Records from a data source:

________________

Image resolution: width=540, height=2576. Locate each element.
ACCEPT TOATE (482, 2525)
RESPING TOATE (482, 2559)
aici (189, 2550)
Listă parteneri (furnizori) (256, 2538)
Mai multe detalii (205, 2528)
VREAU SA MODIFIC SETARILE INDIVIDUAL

________________

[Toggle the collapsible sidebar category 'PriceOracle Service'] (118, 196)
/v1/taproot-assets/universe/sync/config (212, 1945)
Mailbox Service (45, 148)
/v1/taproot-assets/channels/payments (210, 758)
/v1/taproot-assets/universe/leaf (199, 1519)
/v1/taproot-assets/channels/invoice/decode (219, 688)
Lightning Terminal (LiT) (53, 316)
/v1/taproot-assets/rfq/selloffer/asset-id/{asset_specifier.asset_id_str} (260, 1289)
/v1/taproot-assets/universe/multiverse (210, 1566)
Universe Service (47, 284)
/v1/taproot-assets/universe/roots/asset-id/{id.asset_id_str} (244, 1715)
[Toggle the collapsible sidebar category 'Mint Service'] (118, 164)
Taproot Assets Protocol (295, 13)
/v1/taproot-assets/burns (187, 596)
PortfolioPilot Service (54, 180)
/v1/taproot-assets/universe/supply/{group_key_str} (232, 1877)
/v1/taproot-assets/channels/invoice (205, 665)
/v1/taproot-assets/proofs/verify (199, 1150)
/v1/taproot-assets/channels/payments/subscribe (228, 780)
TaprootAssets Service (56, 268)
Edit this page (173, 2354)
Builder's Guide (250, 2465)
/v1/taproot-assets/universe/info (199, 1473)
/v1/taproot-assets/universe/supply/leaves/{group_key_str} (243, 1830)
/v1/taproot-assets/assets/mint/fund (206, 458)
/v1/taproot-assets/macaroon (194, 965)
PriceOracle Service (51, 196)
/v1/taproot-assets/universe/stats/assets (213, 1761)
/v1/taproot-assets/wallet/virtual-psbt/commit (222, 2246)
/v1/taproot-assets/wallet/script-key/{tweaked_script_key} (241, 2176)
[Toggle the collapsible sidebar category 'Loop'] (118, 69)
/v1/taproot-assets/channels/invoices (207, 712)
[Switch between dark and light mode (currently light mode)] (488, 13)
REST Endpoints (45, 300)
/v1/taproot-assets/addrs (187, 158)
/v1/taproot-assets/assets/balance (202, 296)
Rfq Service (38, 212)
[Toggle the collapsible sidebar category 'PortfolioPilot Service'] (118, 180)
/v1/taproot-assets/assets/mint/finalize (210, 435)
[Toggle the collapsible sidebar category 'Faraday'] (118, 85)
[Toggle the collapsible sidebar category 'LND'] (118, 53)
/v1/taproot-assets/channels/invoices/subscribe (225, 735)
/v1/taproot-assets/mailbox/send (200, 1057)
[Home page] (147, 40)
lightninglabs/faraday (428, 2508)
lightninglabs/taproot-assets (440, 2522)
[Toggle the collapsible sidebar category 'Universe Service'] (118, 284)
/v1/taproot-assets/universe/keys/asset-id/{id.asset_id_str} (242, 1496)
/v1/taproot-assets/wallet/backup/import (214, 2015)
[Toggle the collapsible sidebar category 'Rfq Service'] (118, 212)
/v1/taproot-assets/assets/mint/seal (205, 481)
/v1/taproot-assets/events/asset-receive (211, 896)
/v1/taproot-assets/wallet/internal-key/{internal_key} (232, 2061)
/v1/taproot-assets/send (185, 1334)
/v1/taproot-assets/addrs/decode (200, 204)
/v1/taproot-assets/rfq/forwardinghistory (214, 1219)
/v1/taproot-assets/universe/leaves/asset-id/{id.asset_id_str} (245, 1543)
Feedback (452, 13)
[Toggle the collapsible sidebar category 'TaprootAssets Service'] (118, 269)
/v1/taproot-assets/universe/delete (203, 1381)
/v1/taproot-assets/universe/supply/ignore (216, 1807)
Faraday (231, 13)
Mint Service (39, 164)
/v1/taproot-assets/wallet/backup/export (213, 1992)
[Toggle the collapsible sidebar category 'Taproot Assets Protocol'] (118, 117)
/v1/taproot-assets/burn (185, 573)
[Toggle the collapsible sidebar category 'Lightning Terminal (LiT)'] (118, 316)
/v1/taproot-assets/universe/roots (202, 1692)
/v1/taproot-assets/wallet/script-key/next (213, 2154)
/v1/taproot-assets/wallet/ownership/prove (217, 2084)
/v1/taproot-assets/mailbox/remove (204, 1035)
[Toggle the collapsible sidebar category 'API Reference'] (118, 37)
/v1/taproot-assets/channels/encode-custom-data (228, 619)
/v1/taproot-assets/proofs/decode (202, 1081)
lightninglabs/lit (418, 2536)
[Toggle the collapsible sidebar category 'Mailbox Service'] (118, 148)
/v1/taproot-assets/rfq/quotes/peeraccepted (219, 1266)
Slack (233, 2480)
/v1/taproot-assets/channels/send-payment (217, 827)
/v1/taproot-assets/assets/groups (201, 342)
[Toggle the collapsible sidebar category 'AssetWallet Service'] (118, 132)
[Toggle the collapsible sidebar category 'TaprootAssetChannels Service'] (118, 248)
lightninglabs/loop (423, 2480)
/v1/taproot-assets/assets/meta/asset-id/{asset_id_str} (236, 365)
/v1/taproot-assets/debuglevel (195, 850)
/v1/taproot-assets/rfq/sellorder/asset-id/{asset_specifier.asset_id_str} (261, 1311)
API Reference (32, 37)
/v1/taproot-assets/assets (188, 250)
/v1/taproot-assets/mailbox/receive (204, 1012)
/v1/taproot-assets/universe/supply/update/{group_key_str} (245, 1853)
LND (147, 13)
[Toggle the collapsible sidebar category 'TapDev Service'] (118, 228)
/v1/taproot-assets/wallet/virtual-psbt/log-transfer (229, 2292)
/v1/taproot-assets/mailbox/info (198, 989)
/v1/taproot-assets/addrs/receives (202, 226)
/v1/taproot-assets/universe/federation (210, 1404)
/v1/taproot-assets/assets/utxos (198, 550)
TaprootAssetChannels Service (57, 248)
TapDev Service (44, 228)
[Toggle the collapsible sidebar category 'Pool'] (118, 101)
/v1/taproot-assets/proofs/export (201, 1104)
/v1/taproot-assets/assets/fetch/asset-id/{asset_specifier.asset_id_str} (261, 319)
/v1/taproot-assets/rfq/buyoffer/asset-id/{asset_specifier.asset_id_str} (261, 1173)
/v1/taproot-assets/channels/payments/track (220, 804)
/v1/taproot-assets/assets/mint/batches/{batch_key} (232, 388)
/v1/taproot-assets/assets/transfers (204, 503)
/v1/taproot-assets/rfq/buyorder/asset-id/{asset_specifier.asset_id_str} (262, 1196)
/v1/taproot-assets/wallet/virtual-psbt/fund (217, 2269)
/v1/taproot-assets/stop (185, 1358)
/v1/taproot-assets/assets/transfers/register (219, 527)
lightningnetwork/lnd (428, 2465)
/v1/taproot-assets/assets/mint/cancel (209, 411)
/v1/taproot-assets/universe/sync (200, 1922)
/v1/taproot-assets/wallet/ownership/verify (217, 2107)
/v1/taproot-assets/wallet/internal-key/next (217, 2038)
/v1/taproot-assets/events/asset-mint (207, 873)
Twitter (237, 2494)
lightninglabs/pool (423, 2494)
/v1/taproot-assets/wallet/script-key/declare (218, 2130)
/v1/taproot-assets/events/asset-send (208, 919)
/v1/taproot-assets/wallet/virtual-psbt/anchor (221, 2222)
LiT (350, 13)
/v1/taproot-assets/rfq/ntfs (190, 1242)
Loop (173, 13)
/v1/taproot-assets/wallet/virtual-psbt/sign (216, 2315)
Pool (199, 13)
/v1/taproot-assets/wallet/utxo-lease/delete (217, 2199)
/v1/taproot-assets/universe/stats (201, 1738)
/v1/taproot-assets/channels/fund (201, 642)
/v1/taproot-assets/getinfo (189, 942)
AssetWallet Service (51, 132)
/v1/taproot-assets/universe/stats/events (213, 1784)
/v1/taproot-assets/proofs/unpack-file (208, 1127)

________________

Assigned task: The reply should consist solely of the lines above from the one that has "Image resolution: width=540, height=2576." through the one that has "VREAU SA MODIFIC SETARILE INDIVIDUAL", reproduced exactly.

Solution to the problem:
Image resolution: width=540, height=2576. Locate each element.
ACCEPT TOATE (482, 2525)
RESPING TOATE (482, 2559)
aici (189, 2550)
Listă parteneri (furnizori) (256, 2538)
Mai multe detalii (205, 2528)
VREAU SA MODIFIC SETARILE INDIVIDUAL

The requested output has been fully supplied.